In the end, the colon and rectum are responsible for removing waste from the body. 

It is possible for a tumor to form in one of these organs when mutations in the DNA cause abnormal cells to grow. 

This is known as gastrointestinal cancer.

Gastrointestinal cancer is a common condition that affects people worldwide. 

Cancer treatment is more effective when it is detected at an early stage – something that can be challenging, unfortunately.

Men are more likely to develop gastrointestinal cancers, and the risk increases as they age. 

These cancers have been linked to smoking, alcohol consumption, and unhealthy diets.

Gynecologic Cancer

Gynecologic cancer occurs in the female reproductive system. 

A woman’s reproductive organs are affected by five main types of cancer: cervical, ovarian, uterine, vaginal, and vulvar. 

They are collectively known as gynecologic cancers. 

The sixth type of gynecological cancer is the very rare fallopian tube cancer.

All five gynecologic cancers begin in different places within the pelvis, which is the area below the stomach and between the hip bones. 

Each type of gynecologic cancer has its own signs and symptoms, risk factors, and prevention strategies.

Gynecologic cancers are relatively rare compared to other types of cancer (such as breast or colon cancer), occurring in about 100,000 U.S. women each year. 

All women are at risk of developing gynecologic cancer, and the risk increases with age. 

It’s crucial to know the warning signs of cancer, because treatments are most effective when cancer is detected early.

Radiation / Oncology Frequently Asked Questions

In many cases, external beam radiation therapy is an effective treatment for cancer and other diseases.
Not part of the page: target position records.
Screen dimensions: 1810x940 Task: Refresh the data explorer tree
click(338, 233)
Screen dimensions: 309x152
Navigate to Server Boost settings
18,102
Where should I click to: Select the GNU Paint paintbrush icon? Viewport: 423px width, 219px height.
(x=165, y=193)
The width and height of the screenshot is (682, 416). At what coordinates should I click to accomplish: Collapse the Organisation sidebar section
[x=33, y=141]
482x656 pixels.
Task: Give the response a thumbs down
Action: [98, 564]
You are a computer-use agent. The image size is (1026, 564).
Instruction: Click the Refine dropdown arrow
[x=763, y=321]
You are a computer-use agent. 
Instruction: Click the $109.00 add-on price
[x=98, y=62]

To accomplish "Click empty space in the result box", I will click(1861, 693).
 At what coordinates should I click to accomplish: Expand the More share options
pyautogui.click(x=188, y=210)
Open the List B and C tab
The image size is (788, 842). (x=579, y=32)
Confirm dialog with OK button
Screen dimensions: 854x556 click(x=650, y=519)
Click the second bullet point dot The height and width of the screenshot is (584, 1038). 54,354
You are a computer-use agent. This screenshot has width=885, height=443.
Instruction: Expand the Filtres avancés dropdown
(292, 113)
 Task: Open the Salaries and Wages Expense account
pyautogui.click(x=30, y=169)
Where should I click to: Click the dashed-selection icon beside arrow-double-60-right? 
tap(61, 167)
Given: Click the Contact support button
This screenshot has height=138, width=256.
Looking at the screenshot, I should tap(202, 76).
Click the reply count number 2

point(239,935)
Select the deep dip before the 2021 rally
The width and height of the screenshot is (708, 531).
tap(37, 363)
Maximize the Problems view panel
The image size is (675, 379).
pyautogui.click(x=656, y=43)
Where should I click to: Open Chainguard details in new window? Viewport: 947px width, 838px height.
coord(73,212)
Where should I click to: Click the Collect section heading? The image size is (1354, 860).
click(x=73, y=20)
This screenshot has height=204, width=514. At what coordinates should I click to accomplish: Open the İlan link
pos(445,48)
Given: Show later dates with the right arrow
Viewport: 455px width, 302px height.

However, incorrect delivery of high doses required for tumor control can have serious complications in normal tissue, and geographic misses of the tumor can result in tumor recurrence.

A beam or several beams of high-energy x-rays are delivered through external beam therapy (EBT), also called external radiation therapy. 

These beams are generated outside the patient (typically by a linear accelerator) and are directed at the tumor.

When compared to conventional radiation therapy (external beam radiation), which projects radiation from a machine outside the body, brachytherapy uses higher doses of radiation to target a specific area of the body.

Radiation therapy, or brachytherapy, treats prostate, breast, head and neck cancers, among others. 

Doctors insert tiny radioactive pellets into or near tumors. 

The pellets emit radiation that destroys cancer cells. 

The treatment spares healthy organs and tissue nearby.

Radiation therapy that conforms to the shape of a tumor is known as 3D conformal radiation therapy.

Cancer is the uncontrolled growth and spread of cells throughout the body. 

Both chemotherapy and radiation therapy are treatments for cancer. 

Chemotherapy uses special drugs to shrink or kill cancer cells. 

By using high-energy beams of light, such as X-rays or protons, radiation therapy kills cancer cells.